There's a consistent pattern in these histograms: the least used registers are
R11, R10, R9 and R8. Registers R12-R15 are used almost as frequently as some of
the GP registers (!).

In practice R11-R10 is probably the most vulnerable ones to attack: their use is
at least 1-2 orders of magnitude less common than that of the more common general
purpose registers.

So I submit that we should probably extend the register clearing/sanitization to
R10 and R11 as well, because while they are technically caller-saved and freely
clobberable, in practice they don't get clobbered all that often and there might
be various code paths into complex system calls where these R10/R11 values survive
just fine and can be used in Spectre gadgets.

Thanks,

Ingo

P.S.:

List of caveats/notes:

Note #1:
I collapsed all 32-bit register users which zero-extend by default.
I did not collapse 8 and 16 bit uses as they don't automatically clobber the
higher bits. )

Note #2:
This histogram does not make a distinction between read and write uses of
registers.

Note #3:
I did not include implicit register clobbering, only those registers that are
explicitly listed in the disassembly.

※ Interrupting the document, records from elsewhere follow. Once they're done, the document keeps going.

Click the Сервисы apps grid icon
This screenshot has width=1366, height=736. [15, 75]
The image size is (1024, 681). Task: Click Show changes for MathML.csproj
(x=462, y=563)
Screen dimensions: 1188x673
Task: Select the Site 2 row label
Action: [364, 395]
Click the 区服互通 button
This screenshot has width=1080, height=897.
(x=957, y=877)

In the overwhelming majority of cases the
affected registers are listed though, so the real numbers should be very close
though.

Note #4:
The 'avg uses per fn' number is over-estimates the real uses per function,
because I counted total number of uses, not rounded down to a per function
register usage heat-map. I believe this does not change the _ordering_ of the
register usage histograms, so it's a valid simplification.